= Set problem =
Copy the following records line for line, changing nothing.

= Material supplied =
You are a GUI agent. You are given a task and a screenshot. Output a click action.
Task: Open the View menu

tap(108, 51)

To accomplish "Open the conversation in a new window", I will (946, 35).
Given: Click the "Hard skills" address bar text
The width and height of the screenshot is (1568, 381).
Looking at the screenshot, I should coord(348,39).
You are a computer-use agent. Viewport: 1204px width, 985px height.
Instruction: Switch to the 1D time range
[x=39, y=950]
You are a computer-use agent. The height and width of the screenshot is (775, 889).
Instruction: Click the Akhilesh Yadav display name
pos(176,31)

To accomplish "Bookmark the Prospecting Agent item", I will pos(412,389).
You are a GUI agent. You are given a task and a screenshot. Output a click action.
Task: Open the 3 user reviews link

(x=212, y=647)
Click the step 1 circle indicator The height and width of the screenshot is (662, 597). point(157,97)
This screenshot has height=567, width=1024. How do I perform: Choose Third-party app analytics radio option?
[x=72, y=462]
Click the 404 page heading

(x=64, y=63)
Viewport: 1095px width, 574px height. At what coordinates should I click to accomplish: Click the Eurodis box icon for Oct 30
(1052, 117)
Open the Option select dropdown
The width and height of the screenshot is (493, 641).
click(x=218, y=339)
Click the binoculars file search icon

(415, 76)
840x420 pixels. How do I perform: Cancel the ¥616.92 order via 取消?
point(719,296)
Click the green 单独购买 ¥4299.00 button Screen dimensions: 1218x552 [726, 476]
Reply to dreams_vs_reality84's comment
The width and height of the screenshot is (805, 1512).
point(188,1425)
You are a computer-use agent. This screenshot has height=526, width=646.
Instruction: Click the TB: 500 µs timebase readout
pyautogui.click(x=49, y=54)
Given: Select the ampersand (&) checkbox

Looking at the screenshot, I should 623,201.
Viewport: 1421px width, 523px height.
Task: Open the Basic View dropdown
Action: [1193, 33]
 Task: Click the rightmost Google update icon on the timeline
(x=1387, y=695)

= Finished task =
You are a GUI agent. You are given a task and a screenshot. Output a click action.
Task: Open the View menu

tap(108, 51)

To accomplish "Open the conversation in a new window", I will (946, 35).
Given: Click the "Hard skills" address bar text
The width and height of the screenshot is (1568, 381).
Looking at the screenshot, I should coord(348,39).
You are a computer-use agent. Viewport: 1204px width, 985px height.
Instruction: Switch to the 1D time range
[x=39, y=950]
You are a computer-use agent. The height and width of the screenshot is (775, 889).
Instruction: Click the Akhilesh Yadav display name
pos(176,31)

To accomplish "Bookmark the Prospecting Agent item", I will pos(412,389).
You are a GUI agent. You are given a task and a screenshot. Output a click action.
Task: Open the 3 user reviews link

(x=212, y=647)
Click the step 1 circle indicator The height and width of the screenshot is (662, 597). point(157,97)
This screenshot has height=567, width=1024. How do I perform: Choose Third-party app analytics radio option?
[x=72, y=462]
Click the 404 page heading

(x=64, y=63)
Viewport: 1095px width, 574px height. At what coordinates should I click to accomplish: Click the Eurodis box icon for Oct 30
(1052, 117)
Open the Option select dropdown
The width and height of the screenshot is (493, 641).
click(x=218, y=339)
Click the binoculars file search icon

(415, 76)
840x420 pixels. How do I perform: Cancel the ¥616.92 order via 取消?
point(719,296)
Click the green 单独购买 ¥4299.00 button Screen dimensions: 1218x552 [726, 476]
Reply to dreams_vs_reality84's comment
The width and height of the screenshot is (805, 1512).
point(188,1425)
You are a computer-use agent. This screenshot has height=526, width=646.
Instruction: Click the TB: 500 µs timebase readout
pyautogui.click(x=49, y=54)
Given: Select the ampersand (&) checkbox

Looking at the screenshot, I should 623,201.
Viewport: 1421px width, 523px height.
Task: Open the Basic View dropdown
Action: [1193, 33]
 Task: Click the rightmost Google update icon on the timeline
(x=1387, y=695)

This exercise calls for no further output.